Collected data:
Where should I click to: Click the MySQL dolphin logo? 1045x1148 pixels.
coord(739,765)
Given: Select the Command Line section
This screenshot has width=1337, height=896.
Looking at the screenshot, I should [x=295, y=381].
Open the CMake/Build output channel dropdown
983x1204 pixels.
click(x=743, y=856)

* * *

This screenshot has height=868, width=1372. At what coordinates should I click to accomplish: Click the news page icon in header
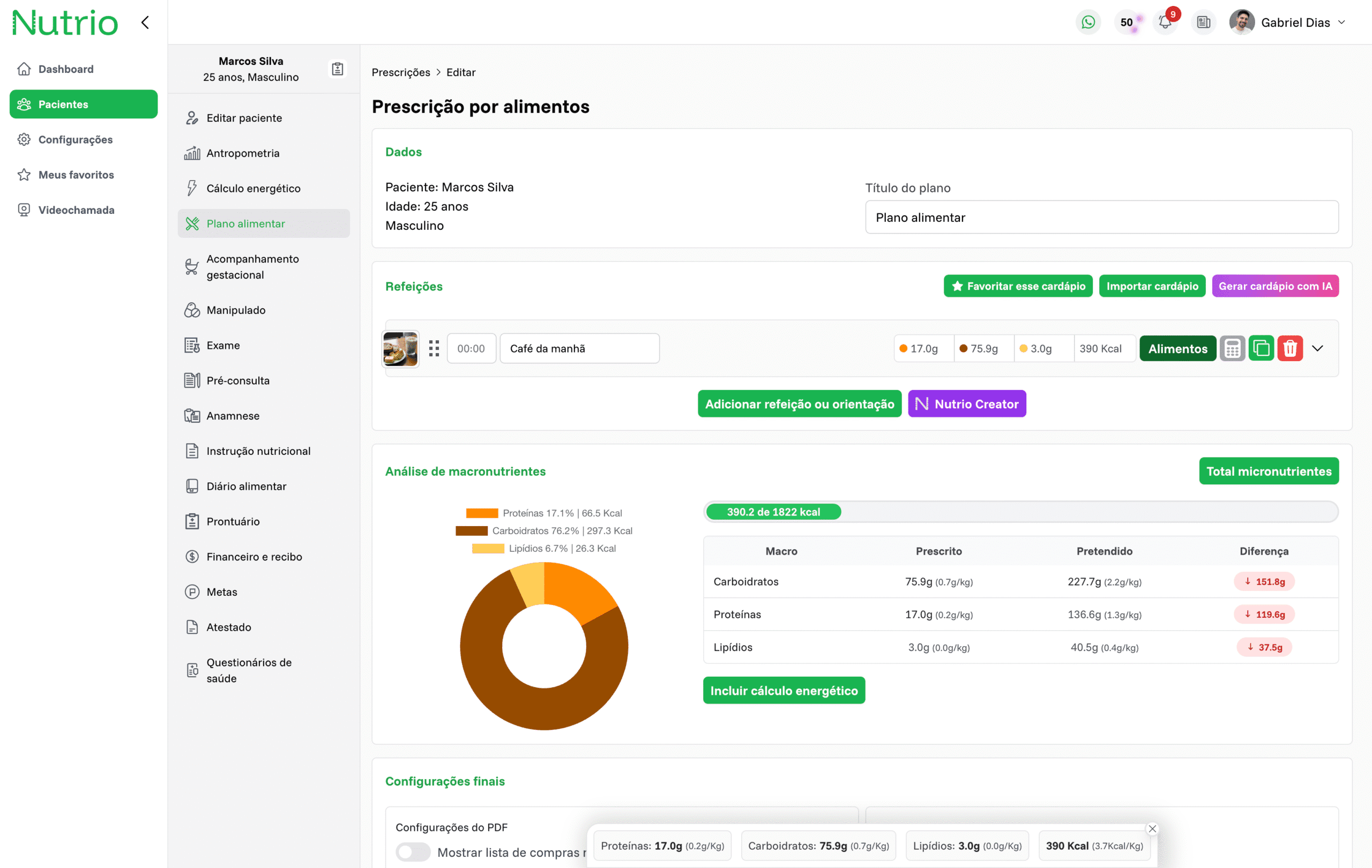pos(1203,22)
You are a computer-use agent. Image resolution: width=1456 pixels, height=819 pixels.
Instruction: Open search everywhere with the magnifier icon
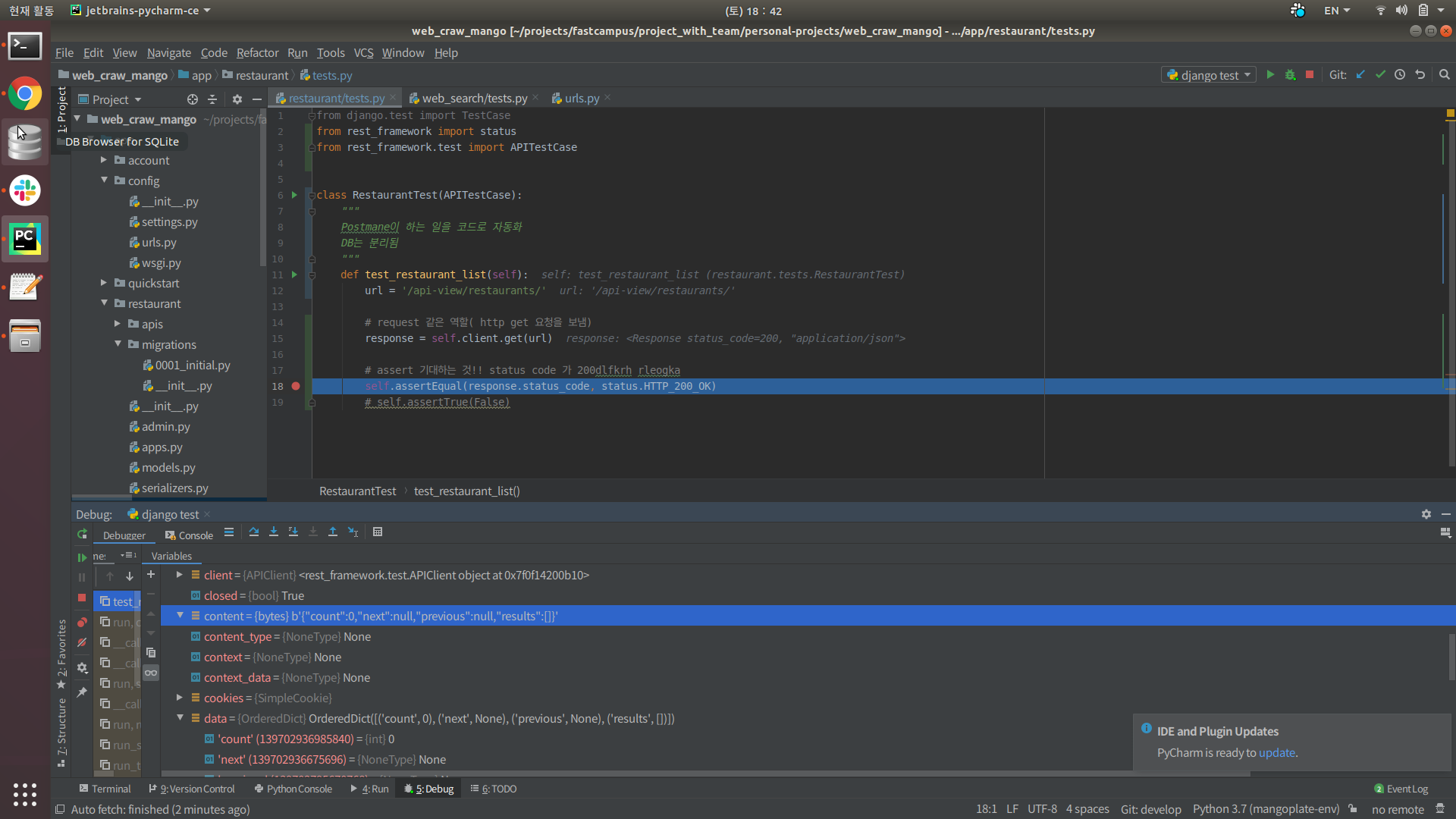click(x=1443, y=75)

==

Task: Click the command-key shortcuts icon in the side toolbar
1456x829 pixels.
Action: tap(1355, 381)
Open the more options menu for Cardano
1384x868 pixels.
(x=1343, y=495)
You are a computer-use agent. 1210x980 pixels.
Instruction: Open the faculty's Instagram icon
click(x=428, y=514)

ASSIGNED TASK:
Among the records, find every line with the word "agent" and copy it.

ANSWER AREA:
You are a computer-use agent. Image resolution: width=1456 pixels, height=819 pixels.
You are a computer-use agent. 1210x980 pixels.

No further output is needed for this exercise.